The stromata of this fungus are slender and relatively tall compared to the other species in the complex, ranging from about 0.5 cm to 3-4 cm tall by 1-3 mm wide. The fertile (peritheciate) portion ranges from about 0.3- 1.5 cm, and begins and ends abruptly. The perithecial contours are just visible beneath the surface, and there is a pale coating on the outer surface that is split into vertical striations by the perithecia developing underneath. The interior tissues are white, and softer than the black coating; the stipes are often (but not always) densely tomentose. Mature stromata are not often branched, though they may be; non-peritheciate (conidial/anamorphic) stromata may be highly branched, or not branched at all. (CAUTION: Xylaria species are nearly always impossible to identify from non-peritheciate stromata).

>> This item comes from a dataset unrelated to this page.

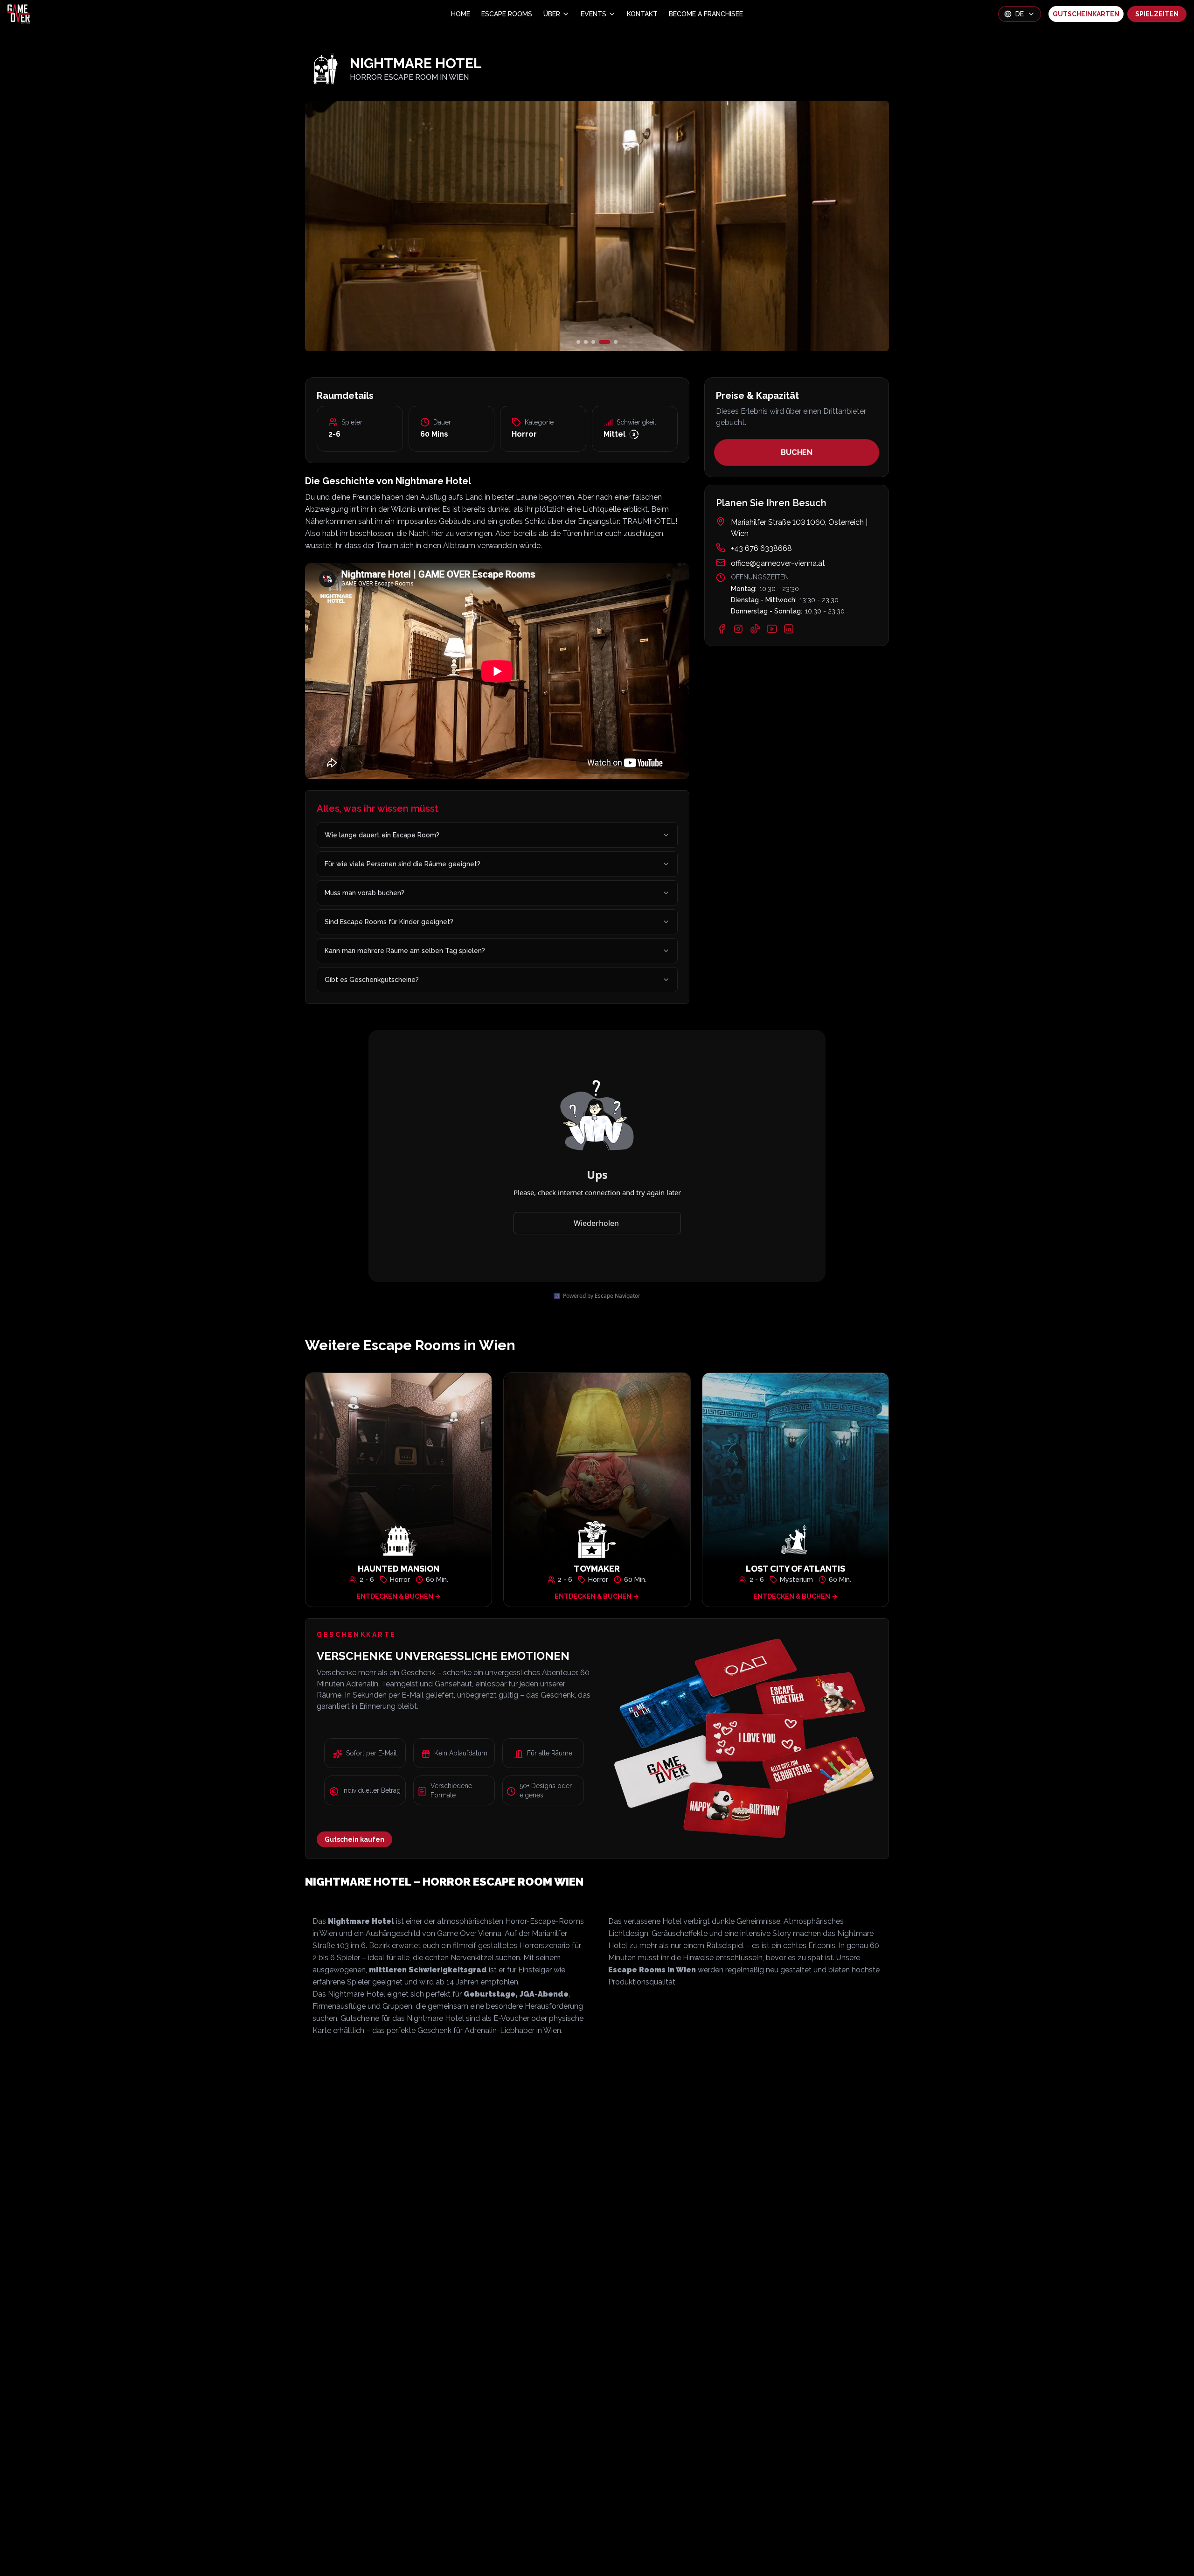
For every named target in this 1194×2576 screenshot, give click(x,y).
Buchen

The perithecia are globose, 0.3-0.6 mm diam. The ostioles are very finely papillate.
The asci are monoserrate, with stipes shorter than spore-bearing parts, tipped with a I+ (reactive in Melzer’s reagent) apical apparatus 3-4.5 µm tall by 3-4 µm broad, inverted-hat shaped (flaring at the outer rim).
The ascospores are brown, unicellular, ellipsoid-inequilateral (like a flattened football) to navicular, with narrowly to broadly rounded ends. The measure 20-28 × 7-12 µm (length:width ration is usually between 2.2 and 2.8), with straight, spore-length (or nearly so) germ slit on the flattened (less curved) side of the spore.
Part of the large Xylaria arbuscula species complex, this taxon is distinguished by its larger ascospores and spore-length germslit.